*WHAT THIS TASK INVOLVES:* Word for word, copy all the data and drop the pictures.

*MATERIAL FOR THIS TASK:*
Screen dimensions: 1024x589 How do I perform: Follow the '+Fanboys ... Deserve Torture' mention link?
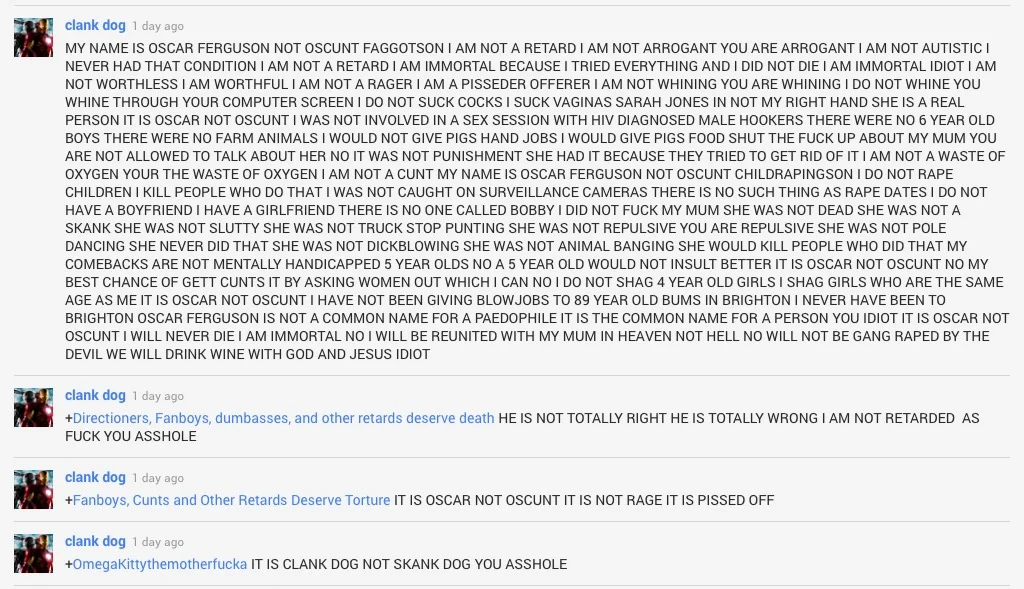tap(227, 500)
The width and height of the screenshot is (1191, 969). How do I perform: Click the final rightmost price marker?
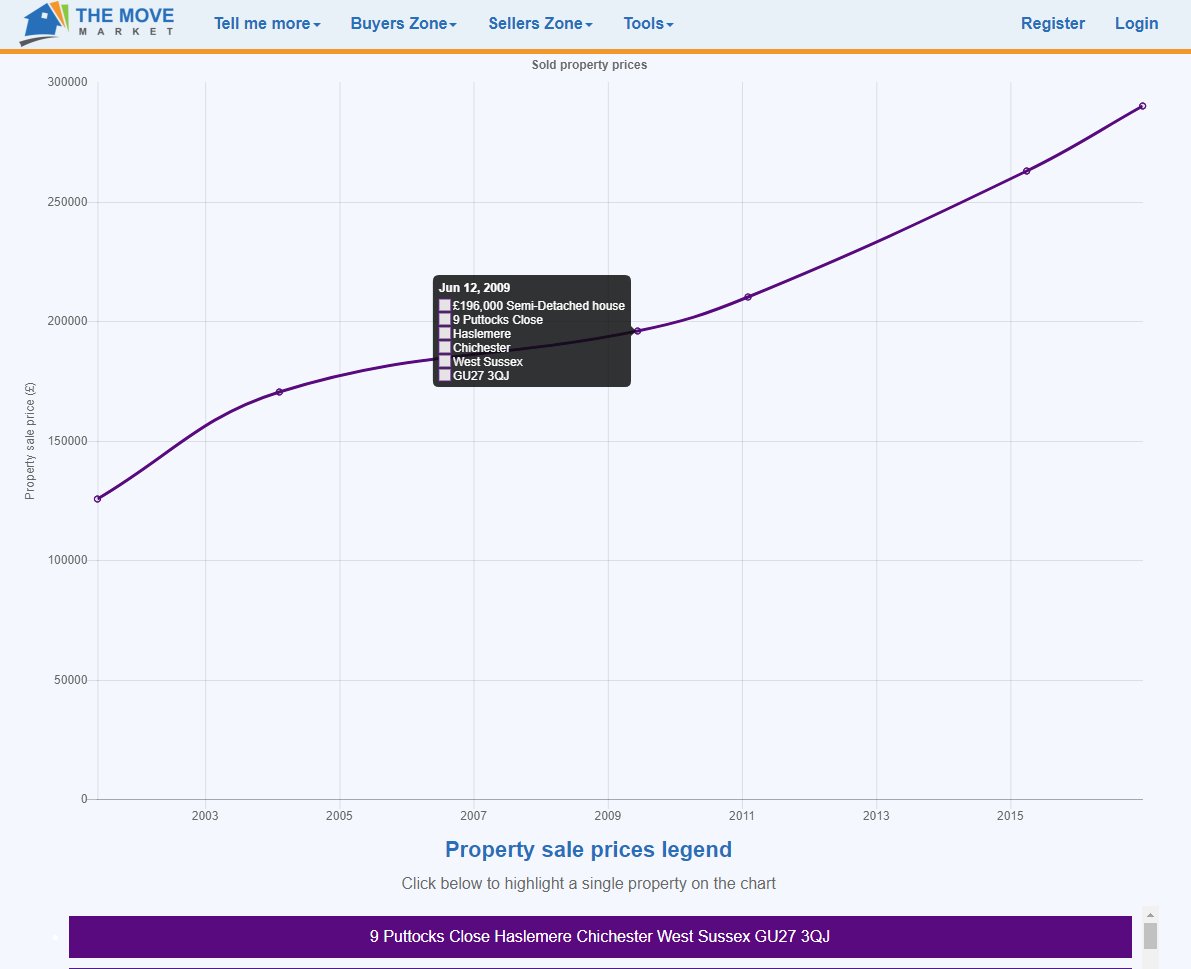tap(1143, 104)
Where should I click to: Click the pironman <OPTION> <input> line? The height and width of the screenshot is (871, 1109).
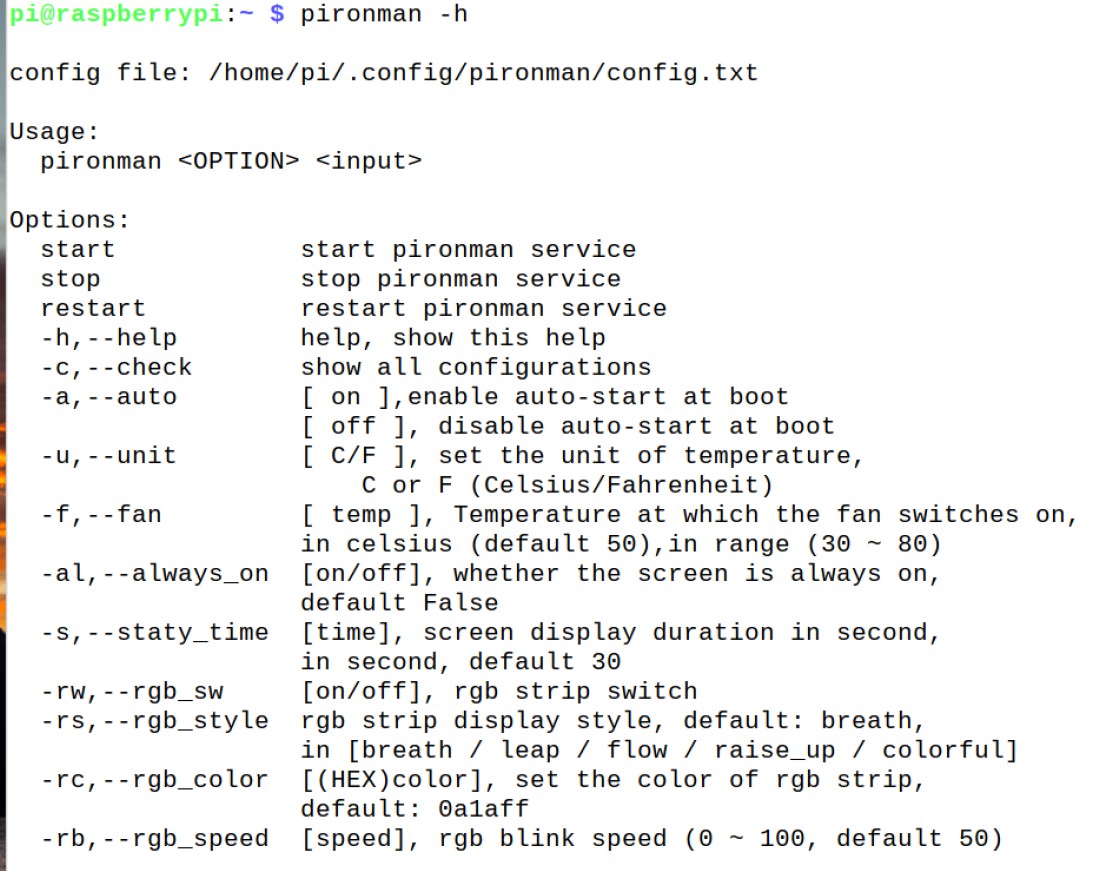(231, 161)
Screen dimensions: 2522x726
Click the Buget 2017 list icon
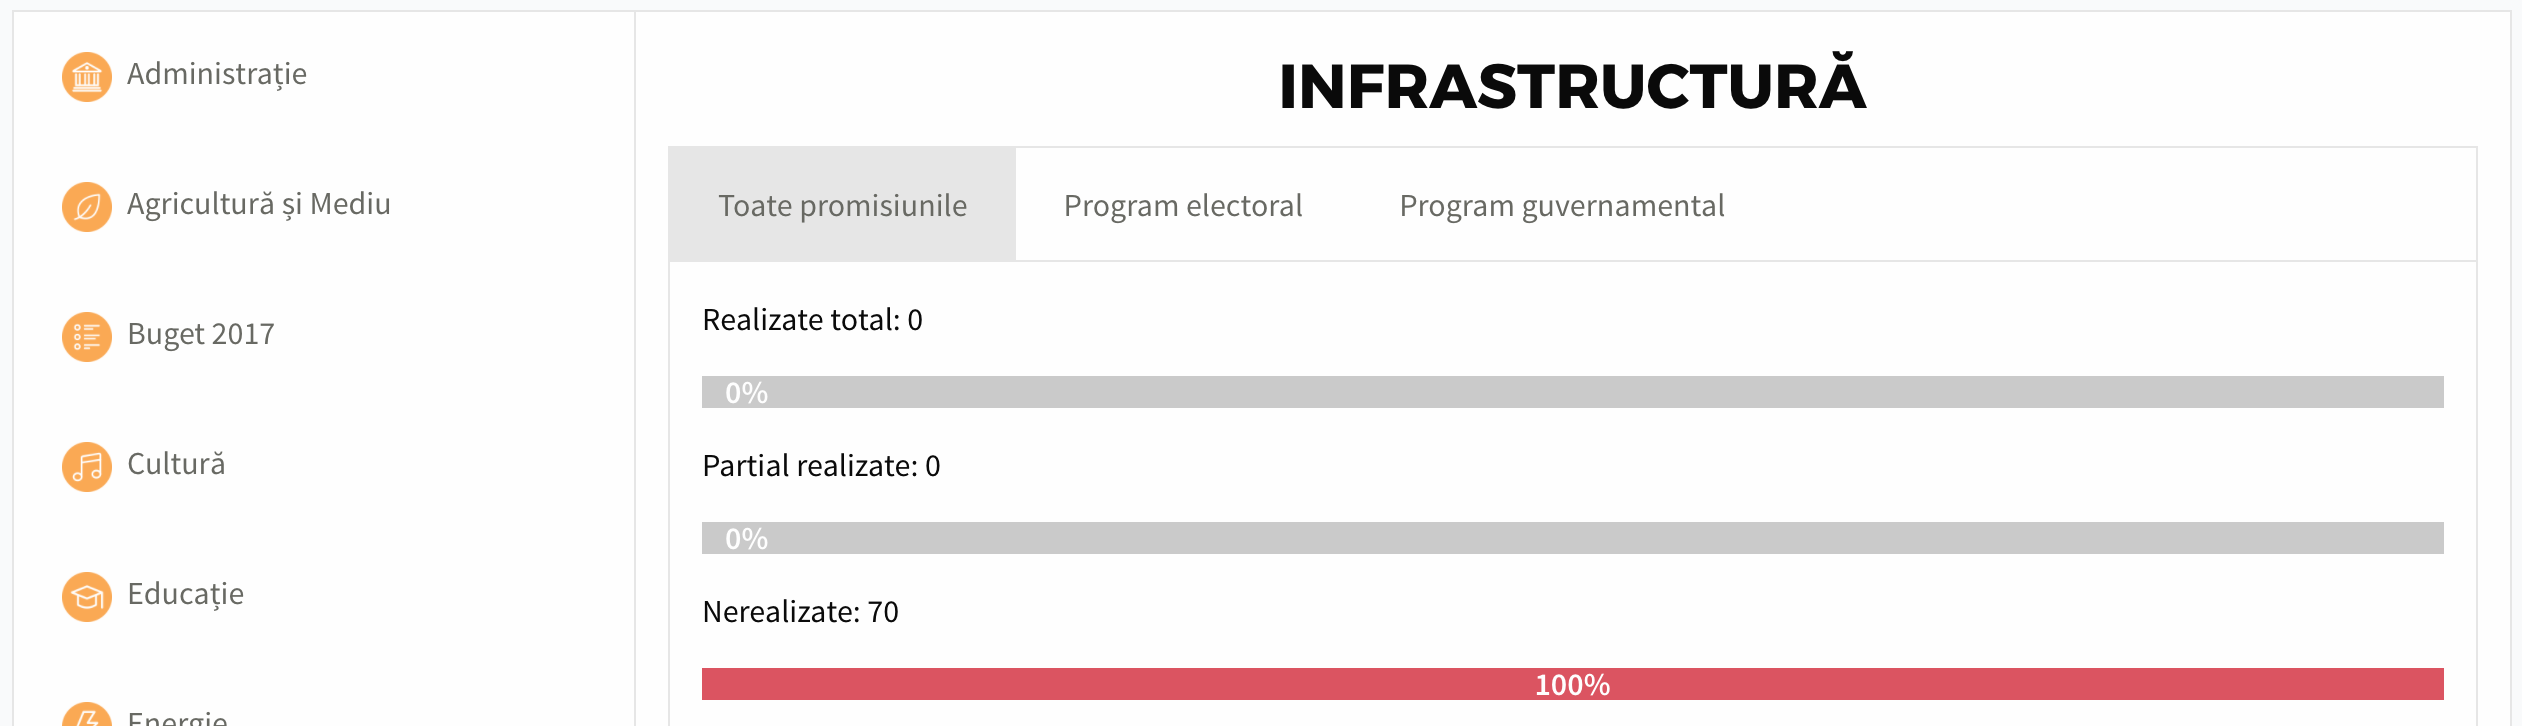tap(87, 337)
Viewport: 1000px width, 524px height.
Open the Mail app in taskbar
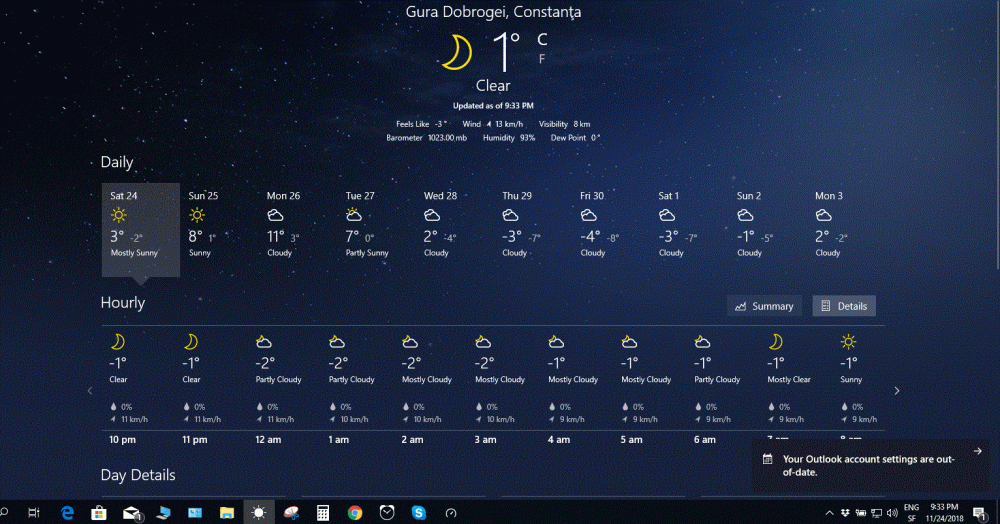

*ANSWER TO THE PROBLEM:*
Screen dimensions: 1024x589 How do I perform: Follow the '+Fanboys ... Deserve Torture' mention link?
tap(227, 500)
The width and height of the screenshot is (1191, 969). How do I perform: Click the final rightmost price marker?
tap(1143, 104)
Where should I click to: Click the pironman <OPTION> <input> line? The height and width of the screenshot is (871, 1109).
(231, 161)
Screen dimensions: 2522x726
Click the Buget 2017 list icon
tap(87, 337)
Viewport: 1000px width, 524px height.
Open the Mail app in taskbar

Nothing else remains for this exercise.